Why, Oh WHY Can’t We Just Want High School Seniors

…who can READ, WRITE and MAKE THE CORRECT CHANGE at Mac Donalds? HUH? (I’d ask for “be pleasant”, too, but don’t want to push it.) What kind of frickin’ gobbledee GOOK is this pig poopie?

Lila and Andrew Zoghbi are bored five days a week in classes at Chiles High School.
It’s not that they are slackers. They are honor students: Lila, 15, plans to be an engineer, and her brother, 17, wants to design video games.
The problem, they say, is that school is not giving them the career preparation they want.
“It’s just stuff I don’t think I’m really going to need for the job I want,” Lila said. “I’d probably like it if I had more things to help me in the future.”
Students like the Zoghbis would get an education more tailored to their career plans under a proposal from Gov. Jeb Bush that education experts say would make Florida the first state to require incoming high school freshmen to declare a major, just like college students.

Oh God, oh God, oh God. The heartburn and brain freeze pain at this moment is overwhelming.

10 Responses to “Why, Oh WHY Can’t We Just Want High School Seniors”

  1. Ken Summers says:

    The idea of declaring a “major” in high school is nonsense.
    There may be some value in having “college track” and “vocational track” but even a VT requires fundamental skills. There really should be only one track – graduation with a specified curriculum. The rest should be elective, with those planning on college focusing on classes toward college and others focusing on classes geared toward their goals.

  2. Nightfly says:

    I think you’re seeing the biggest problem with teaching to the lowest common denominator – the talented kids don’t care because they’re not being challenged. Jeb’s idea isn’t unsound, but it’s misapplied. It should be available to suffiently-motivated achievers who want more than the minimum – pick a track (I’ve heard some schools call it a “focus” or a “concentration”) and gobble up every last scrap of knowledge on that track. It shouldn’t be mandatory to everyone because not everyone can take advantage.

Stored data:
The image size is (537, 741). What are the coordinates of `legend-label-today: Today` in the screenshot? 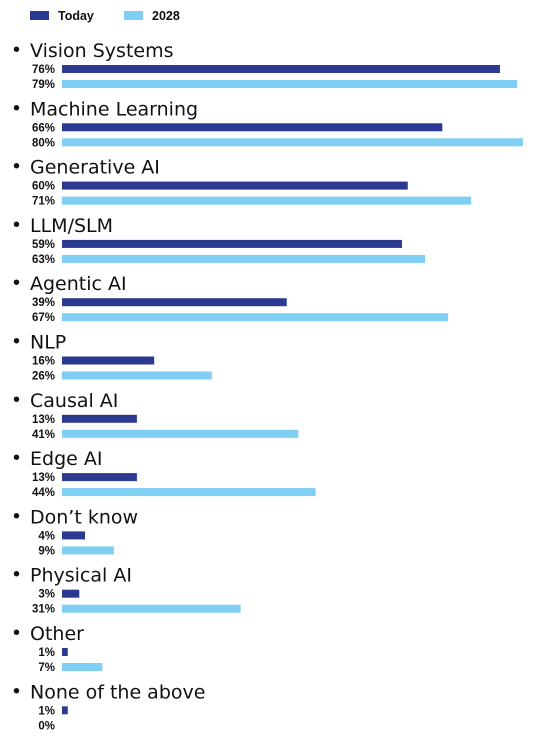 It's located at (76, 16).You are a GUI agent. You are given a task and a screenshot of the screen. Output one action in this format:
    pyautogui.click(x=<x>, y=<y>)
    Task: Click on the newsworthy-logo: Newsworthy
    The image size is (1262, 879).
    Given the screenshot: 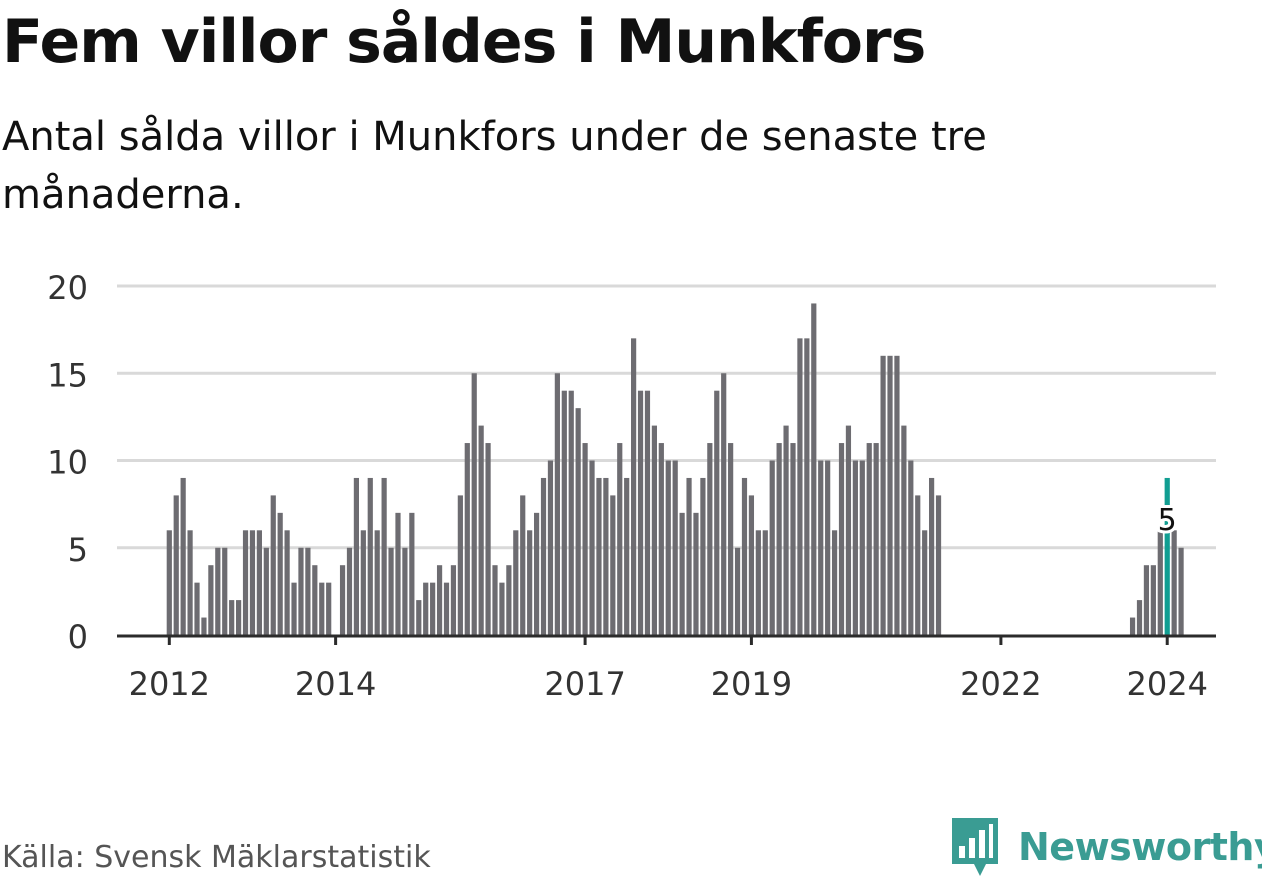 What is the action you would take?
    pyautogui.click(x=1106, y=847)
    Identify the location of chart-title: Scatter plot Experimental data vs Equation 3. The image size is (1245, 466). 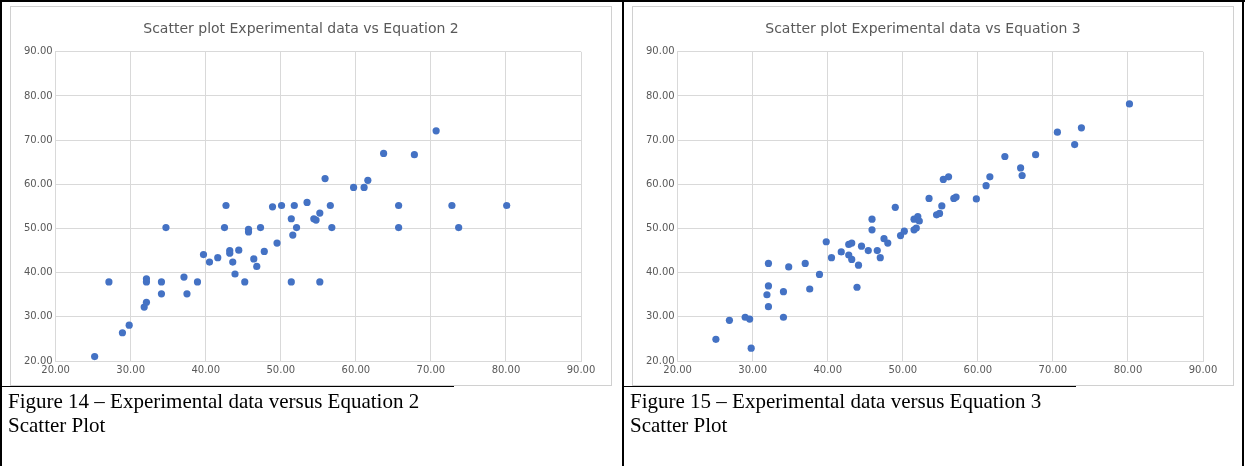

Work to complete:
Carry on the blog post on high school majors, comments included, from the point where it stops. The entries have nothing to do with the blog post on high school majors.

Response below:
  3. Ken Summers says:

    Fly, the idea is still unsound if, as it seems, the majors are science vs. humanities vs. whatever. High school, especially 9th grade, is far too early to be deciding that kind of track.
    The point about LCD is accurate and well taken, but that’s a separate issue. College bound students should be taking advanced classes but in all the subject areas, with some room, if possible, for emphasizing those areas of greatest interest on an elective basis.

  4. Nightfly says:

    I still see a connection, Ken, but I get your point. I missed the “freshman” part of the equation. Jeepers, I was 13! What if I got the whole way through high school and suddenly decided that I hated Shakespeare? Could I even attempt engineering with my remedial trig classes? It would defeat the whole purpose of a concentration.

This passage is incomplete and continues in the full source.